Using experimental and observational studies, I examine the effect of these bad actions in OECD countries to test my theory at three levels: the individual worker level, the community level, and the country level. First, I conduct a survey at the individual worker level in the U.S. to demonstrate that negative work experiences at foreign companies increase antipathy toward foreign investments and partner countries. In another chapter, I show that exposure to negative information about a foreign company's business practices triggers public backlash in the U.S. This analysis includes conjoint and survey experiments, and observational studies using foreign investment data, firms' regulatory violations, news, surveys, and voting data. In the final empirical chapter, I investigate how labor laws in the Global North influence industrial relations between foreign companies and their workers and foreign investment policies. I argue that institutional tools like works councils, which promote cooperative industrial relations, boost local workers' support for foreign investments.

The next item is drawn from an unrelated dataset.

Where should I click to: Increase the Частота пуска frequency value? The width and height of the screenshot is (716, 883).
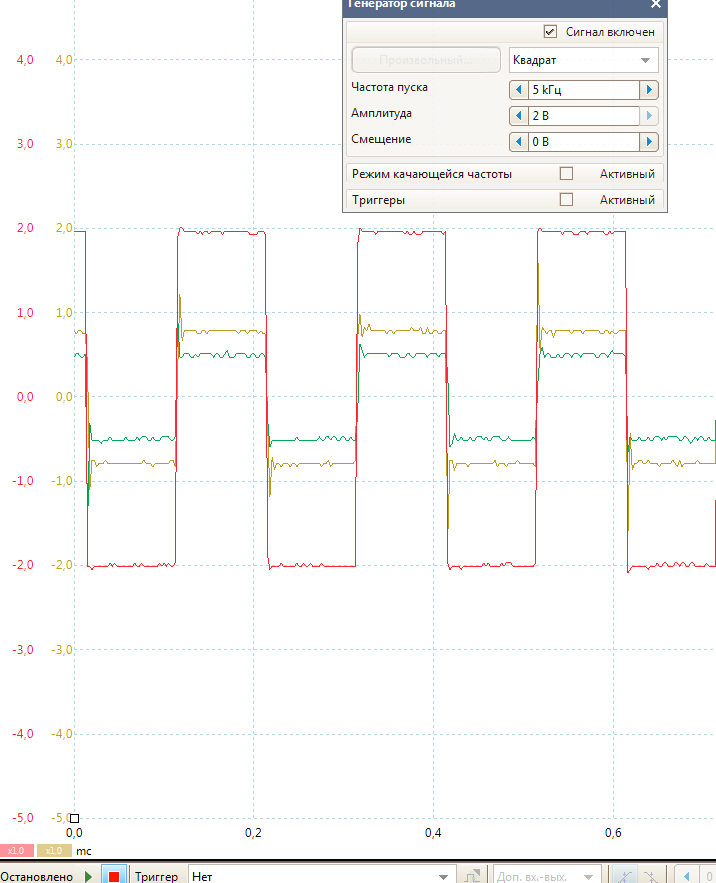pyautogui.click(x=649, y=90)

What Money Can't (or Can) Buy: Inward Foreign Direct Investment and Public Backlash against Globalization in the United States (Job Market Paper)
Abstract
While foreign direct investment (FDI) is often welcomed by host communities, there are instances when even its direct economic beneficiaries oppose foreign investments. In this paper, I examine how foreign companies' investments and their deviations from local norms, such as violations of labor laws or environmental pollution, shape public opinion toward partner countries and foreign investment policies. Drawing on intergroup contact theory, I highlight the significance of foreign firms' interactions with host communities. I argue that exposure to information about foreign companies' business practices influences public views on open foreign economic policies and attitudes toward partner countries. Using both observational and experimental studies with a regional focus on the United States, I analyze how foreign companies' unfair treatment of workers and violations of local regulations trigger public backlash against globalization. The findings from the observational studies suggest that breaking host country's norms and laws suppress public support for open foreign investment policies and diminish the positive effects on public opinion typically associated with FDI. The experimental results further corroborate the causal mechanism.

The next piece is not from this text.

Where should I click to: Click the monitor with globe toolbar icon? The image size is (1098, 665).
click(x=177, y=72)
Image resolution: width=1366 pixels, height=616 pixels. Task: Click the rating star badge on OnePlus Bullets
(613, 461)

Laboring under Global Capital: Work Experience and Political Attitudes toward Foreign Investment
Abstract
Classical factor- and industry- specific models of international political economy (IPE) predict that local workers generally support foreign direct investment (FDI) because it creates jobs and raises wages. Yet labor opposition sometimes arises. This study investigates how the behavior of foreign firms, particularly their workplace practices, shapes workers’ attitudes toward investors’ home countries and toward FDI policy itself. Building on intergroup contact theory, I highlight the importance of everyday interactions between foreign investors and local workers. I argue that these interactions influence workers’ views of partner countries and their willingness to admit new foreign investment. I test this argument with an original survey of American workers who have been employed by foreign firms. The evidence shows that when foreign companies treat workers unfairly or fail to meet expected labor standards, they trigger an anti globalization backlash. Such norm violations erode support for liberal FDI rules and negate the usual pro FDI attitudes observed among economically advantaged workers. Mistreatment by foreign firms can turn even the putative economic “winners” of globalization into opponents of further foreign investment.
Labor Protection-Driven Liberalism: Labor Institutions and FDI Restrictions in OECD Countries
Abstract
Foreign direct investment (FDI) delivers jobs and growth but remains politically viable only when domestic labor institutions assure fair treatment, voice, and security for workers. This article develops the concept of labor protection‑driven liberalism, positing that strong employment protections and channels for worker participation are prerequisites for durable support of open investment policies. A multi‑method design evaluates this claim. First, panel analyses of OECD countries show that stricter dismissal regulations and legally backed works councils correlate with less restrictive FDI rules. Second, a paired case study contrasts Spain, where democratization was followed by robust labor reforms, with South Korea, where weak protections persisted. Third, project‑level evidence from the United States probes the underlying mechanisms: manufacturing FDI clusters in states with weaker labor protections (screening effect), and once plants are operating, stronger protections are linked to fewer violations by foreign firms (constraining effect). These findings provide some evidence of strong labor institutions screen out non‑compliant investors and somewhat weaker evidence for discipline those that enter, creating social conditions under which globalization can be sustained. Safeguarding labor rights is therefore not a brake on openness but a foundation for politically resilient integration into the world economy.
Research in Progress
The Developmental Dividend: Industrial Complexes and Electoral Conservatism in 1970s-80s South Korea -with Paul Bahk
Electoral Costs of Policy Discontinuity in Green Transitions: Evidence from EV Subsidy Cuts in Germany -with Sung In Kim
Scribbles
IPE Timeline while reading Frieden (2007)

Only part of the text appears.